▶ WRITTEN TASK 1: From the repeatedRows2Keep help page, write out the passage that begins at the words "Finds the rows" and stops after "A data.frame.".
▶ WRITTEN TASK 2: According to the repeatedRows2Keep help page, which row of consecutive repeated rows is kept by default?
▶ WRITTEN TASK 3: Proceed with the repeatedRows2Keep help page from where it stops.

▶ ARTICLE:
++++++

Finds the rows in a data.frame that are not repeats of the row immediately above or below it.
Usage
repeatedRows2Keep(
df,
cols2use = NULL,
cols2ignore = NULL,
keep = c("first", "last")
)
Arguments
- df
A data.frame.
- cols2use
A string or numeric vector that indicates columns in
df
to use. Negative numeric values will not use those columns. Cannot use bothcols2use
andcol2ignore
.- cols2ignore
A string or numeric vector that indicates columns in
df
to ignore. Cannot use bothcols2use
andcol2ignore
.- keep
A string that indicates whether the
first
(DEFAULT) orlast
row of consecutive repeated rows should be kept.
Value
A single logical that indicates which rows of df
to keep such that no consecutive rows (for the columns used) will be repeated.
Author
Derek H. Ogle, DerekOgle51@gmail.com
Examples
test1 <- data.frame(ID=1:10,
KEEP=c("First","Last","Both","Both","Both",
"Both","First","Neither","Last","Both"),
V1=c("a","a","a","B","b","B","A","A","A","a"),
V2=c("a","a","A","B","B","b","A","A","A","a"))
keepFirst <- repeatedRows2Keep(test1,cols2ignore=1:2)
keepLast <- repeatedRows2Keep(test1,cols2use=3:4,keep="last")

++++++

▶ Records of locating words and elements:

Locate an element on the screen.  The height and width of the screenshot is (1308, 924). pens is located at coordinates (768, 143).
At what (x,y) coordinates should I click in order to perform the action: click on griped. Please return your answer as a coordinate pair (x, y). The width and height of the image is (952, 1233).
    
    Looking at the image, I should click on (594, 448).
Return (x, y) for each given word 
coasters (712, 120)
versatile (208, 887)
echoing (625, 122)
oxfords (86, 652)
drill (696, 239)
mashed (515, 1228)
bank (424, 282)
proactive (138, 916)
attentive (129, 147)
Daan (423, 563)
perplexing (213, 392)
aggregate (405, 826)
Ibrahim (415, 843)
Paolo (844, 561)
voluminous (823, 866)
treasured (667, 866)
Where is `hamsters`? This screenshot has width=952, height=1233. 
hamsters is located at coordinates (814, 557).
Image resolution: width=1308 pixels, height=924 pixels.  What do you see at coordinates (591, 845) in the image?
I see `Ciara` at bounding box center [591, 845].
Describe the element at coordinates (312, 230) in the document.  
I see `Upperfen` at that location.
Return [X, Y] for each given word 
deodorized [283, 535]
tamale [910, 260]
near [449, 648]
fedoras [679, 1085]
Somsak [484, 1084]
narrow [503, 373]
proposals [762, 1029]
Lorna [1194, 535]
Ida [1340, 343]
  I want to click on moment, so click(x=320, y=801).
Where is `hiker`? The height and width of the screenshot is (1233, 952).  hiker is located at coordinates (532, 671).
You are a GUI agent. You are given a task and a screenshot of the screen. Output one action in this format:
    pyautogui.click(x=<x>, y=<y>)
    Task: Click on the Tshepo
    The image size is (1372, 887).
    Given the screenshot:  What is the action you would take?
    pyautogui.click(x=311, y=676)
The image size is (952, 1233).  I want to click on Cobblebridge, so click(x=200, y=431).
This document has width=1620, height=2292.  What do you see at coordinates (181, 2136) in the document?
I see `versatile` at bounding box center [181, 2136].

++++++

▶ EXERCISE RESULT 1:
Finds the rows in a data.frame that are not repeats of the row immediately above or below it.
Usage
repeatedRows2Keep(
df,
cols2use = NULL,
cols2ignore = NULL,
keep = c("first", "last")
)
Arguments
- df
A data.frame.

▶ EXERCISE RESULT 2: The first row.

▶ EXERCISE RESULT 3:
data.frame(test1,keepFirst,keepLast)
#> ID KEEP V1 V2 keepFirst keepLast
#> 1 1 First a a TRUE FALSE
#> 2 2 Last a a FALSE TRUE
#> 3 3 Both a A TRUE TRUE
#> 4 4 Both B B TRUE TRUE
#> 5 5 Both b B TRUE TRUE
#> 6 6 Both B b TRUE TRUE
#> 7 7 First A A TRUE FALSE
#> 8 8 Neither A A FALSE FALSE
#> 9 9 Last A A FALSE TRUE
#> 10 10 Both a a TRUE TRUE
droplevels(subset(test1,keepFirst)) # should be all "First" or "Both" (7 items)
#> ID KEEP V1 V2
#> 1 1 First a a
#> 3 3 Both a A
#> 4 4 Both B B
#> 5 5 Both b B
#> 6 6 Both B b
#> 7 7 First A A
#> 10 10 Both a a
droplevels(subset(test1,keepLast)) # should be all "Last" or "Both" (7 items)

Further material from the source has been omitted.